Incumbent Dalessandro won reelection in 2016 by 18 percentage points, so I’m hoping the non-zero probability isn’t too substantial.
I grew up in Arizona, and my parents are still there, helping to elect the crazies, so I won’t argue. Here’s a piece on some legislation that passed the state senate in early 2017. Fortunately, the House actually had enough sense to let it drop without consideration. The GOP senate believed that the danger posed by something that doesn’t exist (people who are paid to plan and participate in violent protests) justified punitive measures prohibited by something that does exist (the First Amendment) :
Claiming people are being paid to riot, Republican state senators voted Wednesday to give police new power to arrest anyone who is involved in a peaceful demonstration that may turn bad — even before anything actually happened.

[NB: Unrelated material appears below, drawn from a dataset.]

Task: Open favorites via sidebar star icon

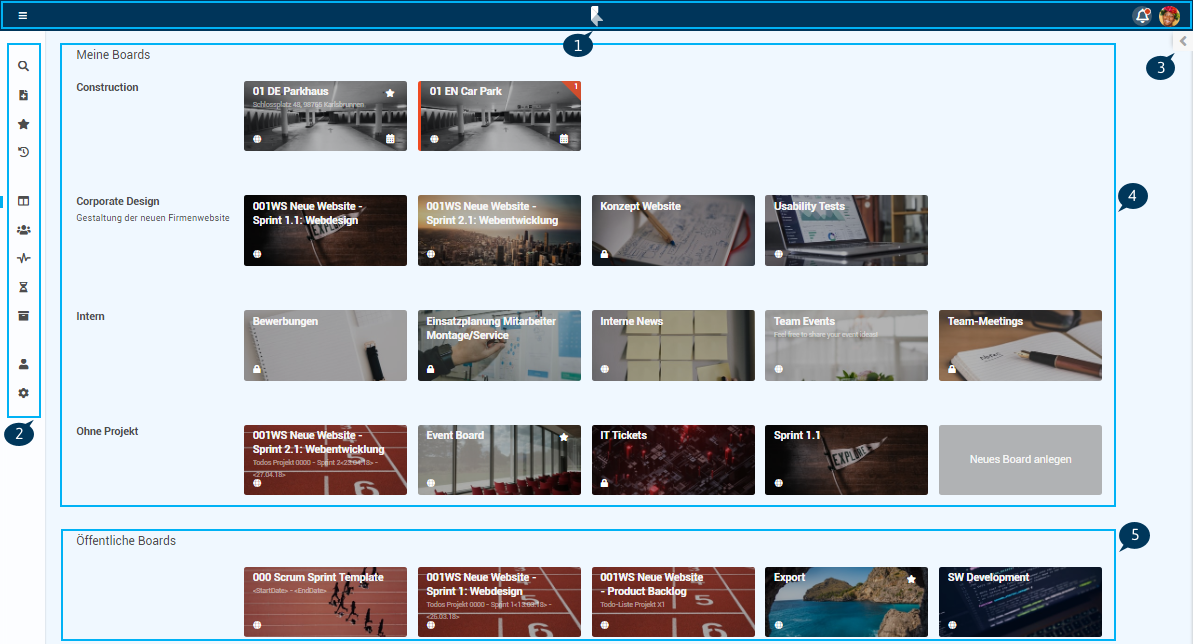Action: point(23,124)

SB1142 expands the state’s racketeering laws, now aimed at organized crime, to also include rioting. And it redefines what constitutes rioting to include actions that result in damage to the property of others.
But the real heart of the legislation is what Democrats say is the guilt by association — and giving the government the right to criminally prosecute and seize the assets of everyone who planned a protest and everyone who participated. And what’s worse, said Sen. Steve Farley, D-Tucson, is that the person who may have broken a window, triggering the claim there was a riot, might actually not be a member of the group but someone from the other side.
Wouldn’t Trumpp love to have that power at the Federal level.
As horrified as I was at the abuse of power the bill represented, and the boneheaded false beliefs used to justify it, I had to laugh when I read this:
Sen. Sylvia Allen, R-Snowflake, said the new criminal laws are necessary.